[BRIEF]:
Transcribe nothing but the lines from the one with "Viewport: 672px width, 624px" to the end of the entries, both included, keeping each exact and leaving every picture out.

------ RECORDED INFORMATION ------

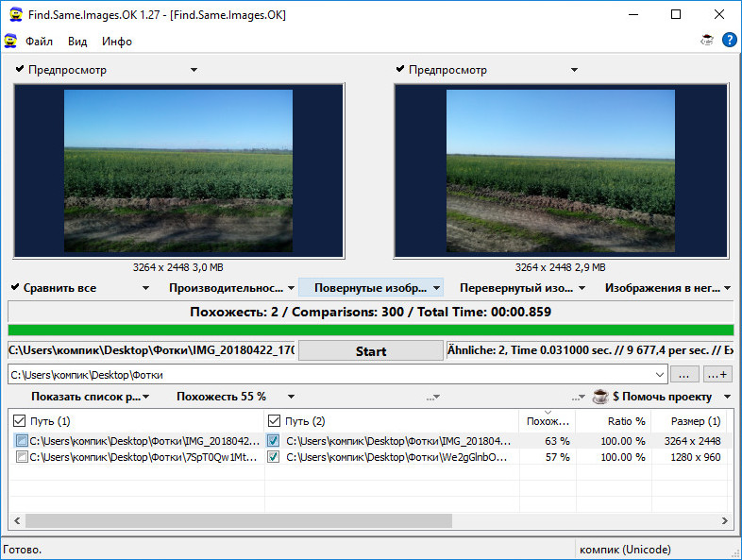Image resolution: width=742 pixels, height=560 pixels.
Task: Click the left preview image thumbnail
Action: (x=178, y=170)
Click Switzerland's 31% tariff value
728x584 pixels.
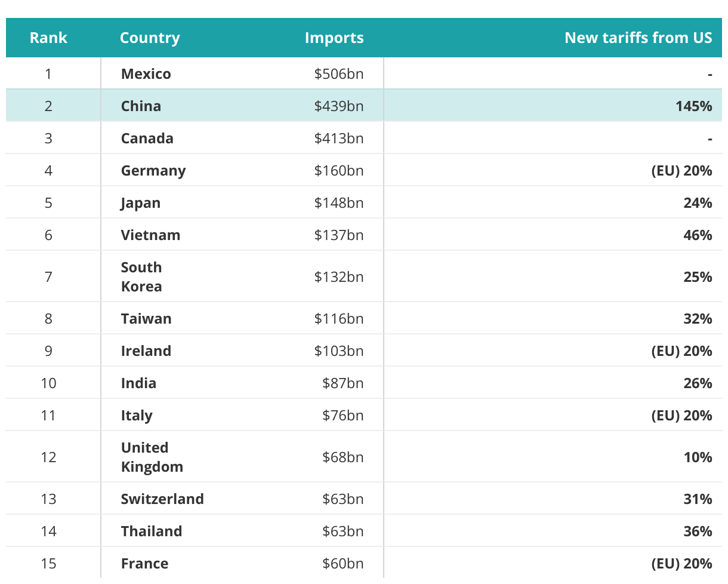[698, 499]
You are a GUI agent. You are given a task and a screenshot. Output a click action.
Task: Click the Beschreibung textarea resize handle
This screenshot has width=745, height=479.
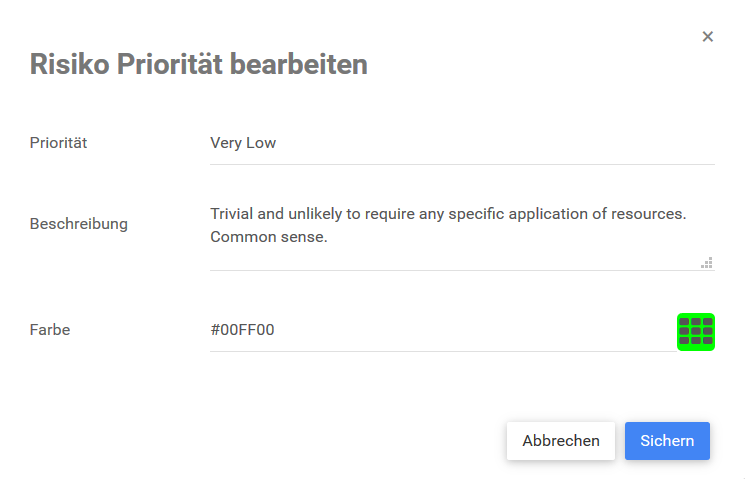point(707,263)
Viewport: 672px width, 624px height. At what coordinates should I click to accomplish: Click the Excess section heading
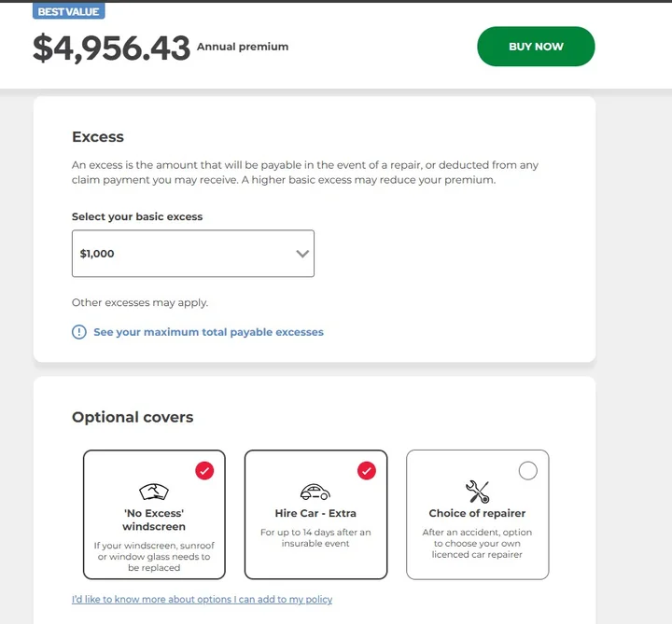[x=98, y=137]
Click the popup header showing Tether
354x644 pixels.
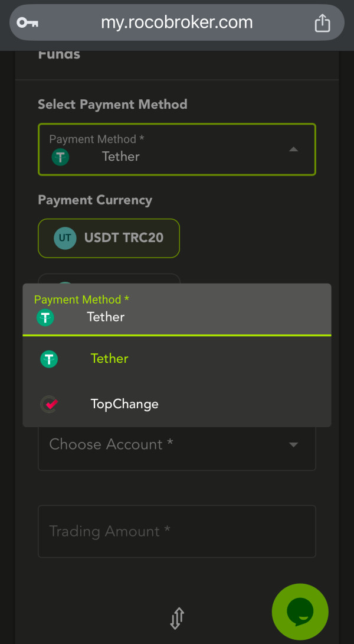tap(177, 309)
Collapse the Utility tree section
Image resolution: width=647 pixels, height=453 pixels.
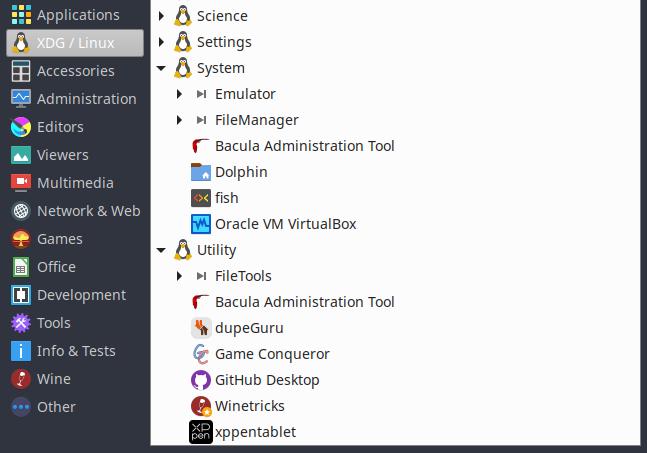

------

[RESULT OF THIS TASK]:
Viewport: 672px width, 624px height. At what coordinates should I click to accomplish: Click the Excess section heading
[x=98, y=137]
Click the popup header showing Tether
354x644 pixels.
tap(177, 309)
Collapse the Utility tree section
Image resolution: width=647 pixels, height=453 pixels.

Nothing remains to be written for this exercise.